- Collected data
↓

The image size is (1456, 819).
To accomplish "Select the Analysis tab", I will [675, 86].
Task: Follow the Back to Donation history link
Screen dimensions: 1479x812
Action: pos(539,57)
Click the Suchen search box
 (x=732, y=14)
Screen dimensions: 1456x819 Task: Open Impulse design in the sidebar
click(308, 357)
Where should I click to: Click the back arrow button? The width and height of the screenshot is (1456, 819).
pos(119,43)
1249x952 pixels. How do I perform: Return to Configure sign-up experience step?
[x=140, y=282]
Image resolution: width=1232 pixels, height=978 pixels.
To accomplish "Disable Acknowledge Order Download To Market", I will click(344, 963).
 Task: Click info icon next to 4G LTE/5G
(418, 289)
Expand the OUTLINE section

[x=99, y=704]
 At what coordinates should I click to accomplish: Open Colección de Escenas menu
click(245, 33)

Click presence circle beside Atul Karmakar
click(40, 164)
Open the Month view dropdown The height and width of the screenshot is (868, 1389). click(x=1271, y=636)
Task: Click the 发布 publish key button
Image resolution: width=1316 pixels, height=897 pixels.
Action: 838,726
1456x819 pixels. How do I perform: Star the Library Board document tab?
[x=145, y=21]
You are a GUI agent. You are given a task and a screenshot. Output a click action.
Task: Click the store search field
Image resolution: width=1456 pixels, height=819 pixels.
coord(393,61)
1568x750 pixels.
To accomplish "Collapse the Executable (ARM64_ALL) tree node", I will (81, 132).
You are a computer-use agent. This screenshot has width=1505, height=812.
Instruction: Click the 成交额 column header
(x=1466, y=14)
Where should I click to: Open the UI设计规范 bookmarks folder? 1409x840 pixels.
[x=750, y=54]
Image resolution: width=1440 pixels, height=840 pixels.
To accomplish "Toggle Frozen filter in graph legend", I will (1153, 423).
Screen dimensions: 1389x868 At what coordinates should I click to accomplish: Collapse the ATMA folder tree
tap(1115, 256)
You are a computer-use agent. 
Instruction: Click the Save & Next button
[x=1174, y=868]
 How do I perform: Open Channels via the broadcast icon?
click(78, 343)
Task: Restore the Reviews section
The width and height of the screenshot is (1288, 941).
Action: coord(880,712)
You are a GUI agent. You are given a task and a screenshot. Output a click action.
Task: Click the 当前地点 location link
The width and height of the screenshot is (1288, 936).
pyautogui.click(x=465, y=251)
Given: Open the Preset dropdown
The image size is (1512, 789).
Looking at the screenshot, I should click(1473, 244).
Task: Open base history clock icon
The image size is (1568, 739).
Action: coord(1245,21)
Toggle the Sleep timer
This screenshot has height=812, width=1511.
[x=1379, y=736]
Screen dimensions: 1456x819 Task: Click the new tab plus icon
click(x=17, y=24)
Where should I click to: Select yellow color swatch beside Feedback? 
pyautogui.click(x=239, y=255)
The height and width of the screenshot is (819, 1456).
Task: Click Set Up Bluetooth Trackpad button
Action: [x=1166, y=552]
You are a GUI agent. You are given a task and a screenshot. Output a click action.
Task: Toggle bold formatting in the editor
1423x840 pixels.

↑

- TASK ITEM
Each record should be transcribed exactly as it was written.

- ANSWER TO THE EXERCISE
The image size is (1456, 819).
To accomplish "Select the Analysis tab", I will [675, 86].
Task: Follow the Back to Donation history link
Screen dimensions: 1479x812
Action: pos(539,57)
Click the Suchen search box
 (x=732, y=14)
Screen dimensions: 1456x819 Task: Open Impulse design in the sidebar
click(308, 357)
Where should I click to: Click the back arrow button? The width and height of the screenshot is (1456, 819).
pos(119,43)
1249x952 pixels. How do I perform: Return to Configure sign-up experience step?
[x=140, y=282]
Image resolution: width=1232 pixels, height=978 pixels.
To accomplish "Disable Acknowledge Order Download To Market", I will click(344, 963).
 Task: Click info icon next to 4G LTE/5G
(418, 289)
Expand the OUTLINE section

[x=99, y=704]
 At what coordinates should I click to accomplish: Open Colección de Escenas menu
click(245, 33)

Click presence circle beside Atul Karmakar
click(40, 164)
Open the Month view dropdown The height and width of the screenshot is (868, 1389). click(x=1271, y=636)
Task: Click the 发布 publish key button
Image resolution: width=1316 pixels, height=897 pixels.
Action: 838,726
1456x819 pixels. How do I perform: Star the Library Board document tab?
[x=145, y=21]
You are a GUI agent. You are given a task and a screenshot. Output a click action.
Task: Click the store search field
Image resolution: width=1456 pixels, height=819 pixels.
coord(393,61)
1568x750 pixels.
To accomplish "Collapse the Executable (ARM64_ALL) tree node", I will (81, 132).
You are a computer-use agent. This screenshot has width=1505, height=812.
Instruction: Click the 成交额 column header
(x=1466, y=14)
Where should I click to: Open the UI设计规范 bookmarks folder? 1409x840 pixels.
[x=750, y=54]
Image resolution: width=1440 pixels, height=840 pixels.
To accomplish "Toggle Frozen filter in graph legend", I will (1153, 423).
Screen dimensions: 1389x868 At what coordinates should I click to accomplish: Collapse the ATMA folder tree
tap(1115, 256)
You are a computer-use agent. 
Instruction: Click the Save & Next button
[x=1174, y=868]
 How do I perform: Open Channels via the broadcast icon?
click(78, 343)
Task: Restore the Reviews section
The width and height of the screenshot is (1288, 941).
Action: coord(880,712)
You are a GUI agent. You are given a task and a screenshot. Output a click action.
Task: Click the 当前地点 location link
The width and height of the screenshot is (1288, 936).
pyautogui.click(x=465, y=251)
Given: Open the Preset dropdown
The image size is (1512, 789).
Looking at the screenshot, I should click(1473, 244).
Task: Open base history clock icon
The image size is (1568, 739).
Action: coord(1245,21)
Toggle the Sleep timer
This screenshot has height=812, width=1511.
[x=1379, y=736]
Screen dimensions: 1456x819 Task: Click the new tab plus icon
click(x=17, y=24)
Where should I click to: Select yellow color swatch beside Feedback? 
pyautogui.click(x=239, y=255)
The height and width of the screenshot is (819, 1456).
Task: Click Set Up Bluetooth Trackpad button
Action: [x=1166, y=552]
You are a GUI agent. You are given a task and a screenshot. Output a click action.
Task: Toggle bold formatting in the editor
1423x840 pixels.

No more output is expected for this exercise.